Nealie stared at him. She had never considered that Will would leave Georgetown. She loved the place, the mountains and the bright sunlight. In her mind, the two of them would live there forever, in his little cottage or maybe even the bride’s house. But it came on her that it might be best if they moved away. They would marry quietly and go back to where Will had come from, and nobody would know the baby had been made before the ceremony.
“There’s something to tell you,” she said. She was shy and looked down. Seeing a hole in her stocking, she picked at it with her fingernail.
Will did not hear her. “I will never lik
e a place as well as this,” he said. “I told my grandfather I am learning more on the job than I would in a classroom, but he doesn’t agree. He’s stubborn and won’t allow that I might be right. He made plans for me when I was just a boy, and I think he’d cut me off if I didn’t follow through with them.”
“Will,” she said.
“You know I don’t want to go. You know it, don’t you?”
“There’s something needs telling,” Nealie said, standing up and going to him, putting her arms around him and laying her head against his back. She opened her mouth, but she did not know how to tell him, and at first the words wouldn’t come. Then she said quickly, “I’m going to have a baby.”
Will stiffened under her arms, then drew away and turned to look at the girl. “What?”
“A baby.”
His eyes were wide. “But you can’t.”
“Well, I can. It will come in the spring.” Nealie waited for Will to hold her then, to tell her he was glad.

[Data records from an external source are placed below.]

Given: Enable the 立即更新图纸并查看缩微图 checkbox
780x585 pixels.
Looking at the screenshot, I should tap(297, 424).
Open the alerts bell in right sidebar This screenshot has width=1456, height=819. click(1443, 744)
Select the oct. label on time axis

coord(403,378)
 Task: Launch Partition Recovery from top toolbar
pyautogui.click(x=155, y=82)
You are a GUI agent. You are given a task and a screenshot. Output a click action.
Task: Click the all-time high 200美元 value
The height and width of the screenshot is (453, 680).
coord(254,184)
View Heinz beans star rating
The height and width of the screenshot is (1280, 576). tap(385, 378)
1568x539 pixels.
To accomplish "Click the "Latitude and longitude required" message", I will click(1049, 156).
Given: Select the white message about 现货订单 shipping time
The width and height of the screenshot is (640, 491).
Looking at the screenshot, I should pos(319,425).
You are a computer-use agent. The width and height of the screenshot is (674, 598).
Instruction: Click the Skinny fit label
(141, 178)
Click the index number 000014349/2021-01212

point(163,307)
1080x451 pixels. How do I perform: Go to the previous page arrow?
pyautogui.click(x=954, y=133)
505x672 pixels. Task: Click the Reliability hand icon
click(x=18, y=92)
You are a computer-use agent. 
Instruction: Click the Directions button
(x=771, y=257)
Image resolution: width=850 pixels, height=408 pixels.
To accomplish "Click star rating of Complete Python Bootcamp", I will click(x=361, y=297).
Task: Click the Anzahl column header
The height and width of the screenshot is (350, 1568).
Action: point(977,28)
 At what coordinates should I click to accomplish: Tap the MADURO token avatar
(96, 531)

“Oh my God,” Will said instead, turning his back on the girl. He smashed his right fist into the palm of his left hand. “Didn’t you know how to…? No, of course, you didn’t. What a mess I’ve made!” He shook his head back and forth. “Can you get rid of it?”
“What?” Nealie asked, bewildered.
“The baby, do you know how to get rid of it?”
“Why would I do that?”
“Maybe Mrs. Travers knows.”
Nealie began to shake and grabbed the bony white trunk of an aspen tree to steady herself. This was not what she’d planned. Then the ghastly thought came to her that Will might think the baby was Charlie’s. “It’s our baby.”
“Oh, I know that,” Will said softly. Then he grabbed her arms and shook her. “You can’t have a baby, Nealie.”
When he let loose of her, Nealie put her hand on Will’s cheek. “It’s all right. I have it figured out. We can go to Denver and get married and say we were married in the summer but kept it a secret. You see, it will be fine. Nobody will know, even your grandfather. You can tell him the wedding was in July. Maybe he’ll let you stay on here. We could live in the bride’s house.” She held her breath, hoping Will wouldn’t think she was telling him how to spend his money. But he loved the house as much as she did.